Job:
Rewrite the data starting at the line containing "This screenshot has height=457, width=812." and ending at the line containing "pos(167,393)", substituting "reload button" for "refresh icon" and changing nothing else. Leave the pictures out of your answer.

Excerpted data:
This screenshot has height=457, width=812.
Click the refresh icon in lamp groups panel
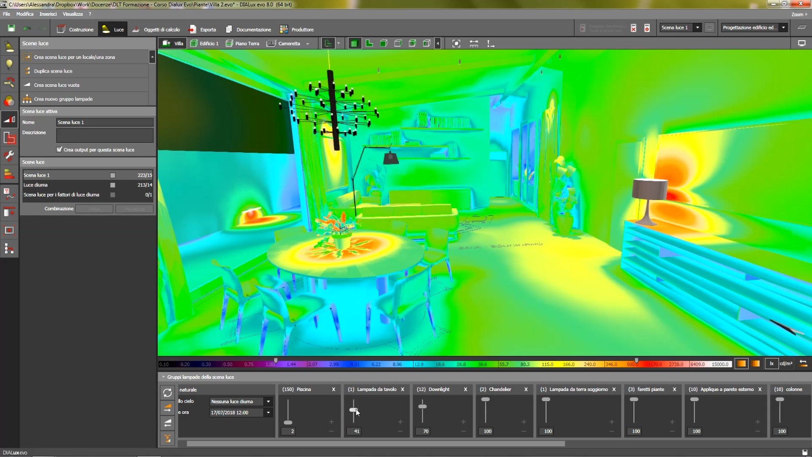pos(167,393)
--
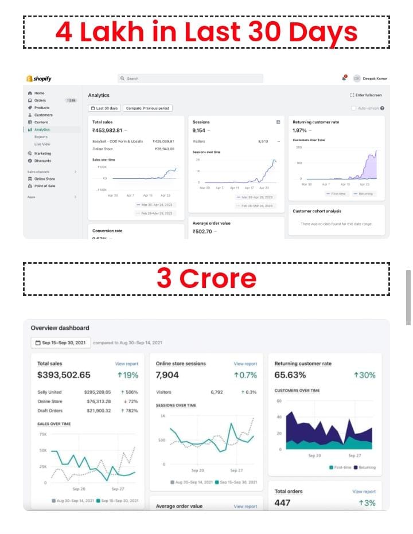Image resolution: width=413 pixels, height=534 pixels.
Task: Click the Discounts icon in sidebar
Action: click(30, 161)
* * *
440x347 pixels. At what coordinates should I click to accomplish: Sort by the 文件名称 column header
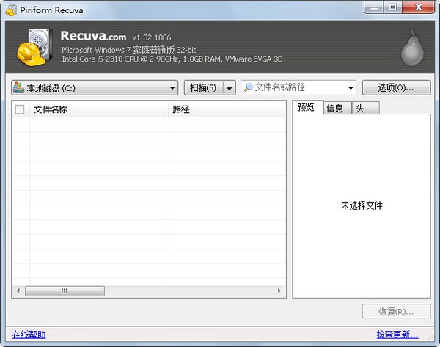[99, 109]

Exercise response:
This screenshot has height=457, width=812.
Click the reload button in lamp groups panel
pos(167,393)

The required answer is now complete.